SELECTED TEXT:
---------------

# do I get a 07-11 or 2012 for plowing?



## bebop86 (Dec 14, 2003)

I have a 97 4cyl. stick which I need to replace as my daughter just got her license and cant drive stick- SO do I get the older model or is the newer 2012 with the bigger engine a better choice- I do light plowing of my long driveway and a few neighbors- I have the snowway 80 inch plow- thanks


----------



## SnowGuy73 (Apr 7, 2003)

I'd go older but its personal preference.


----------



## 00 Ram (Nov 11, 2004)

Teach your daughter to drive a stick? Thumbs Up?


----------



## Xjrev10 (Feb 18, 2014)

I agree with teaching how to drive manual trans but that wasn't your question....

Go for the '12. The 3.6vvt is a much better engine then the 3.8. More power and reliability.


----------



## Urdum2 (Dec 31, 2008)

How long you planning on keeping the cabin and doing others drives ? Should be the question you ask your self???.......5 years or less...use the old truck........5 or more the new one.....


----------



## jasonv (Nov 2, 2012)

---------------

COLLECTED MATERIAL:
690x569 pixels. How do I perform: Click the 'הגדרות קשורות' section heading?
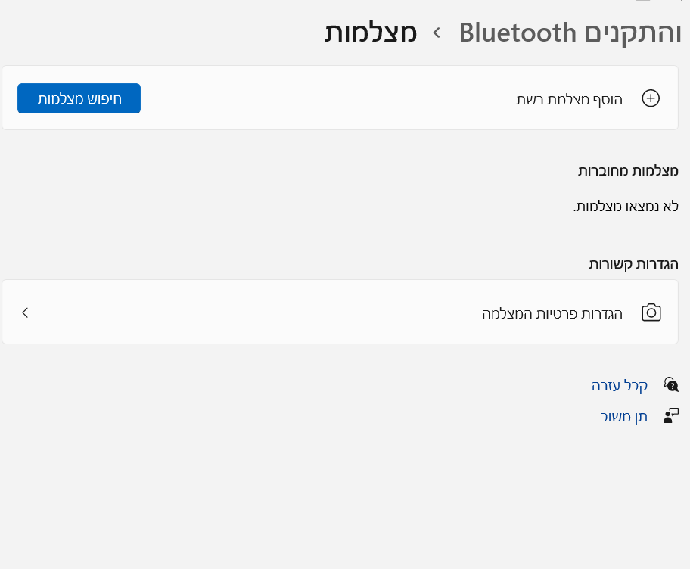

---------------

REQUESTS:
1. How would you put the sentence "Teach your daughter to drive a stick?" from the plowing thread into Spanish?
2. Can you print the plowing thread starting with "## bebop86 (Dec" and going on through "(Apr 7, 2003)"?
The lines above were taken from a different source than the forum thread.

RESPONSES FOR EACH TASK:
1. ¿Enseñarle a tu hija a manejar con palanca de cambios?

2.
## bebop86 (Dec 14, 2003)

I have a 97 4cyl. stick which I need to replace as my daughter just got her license and cant drive stick- SO do I get the older model or is the newer 2012 with the bigger engine a better choice- I do light plowing of my long driveway and a few neighbors- I have the snowway 80 inch plow- thanks


----------



## SnowGuy73 (Apr 7, 2003)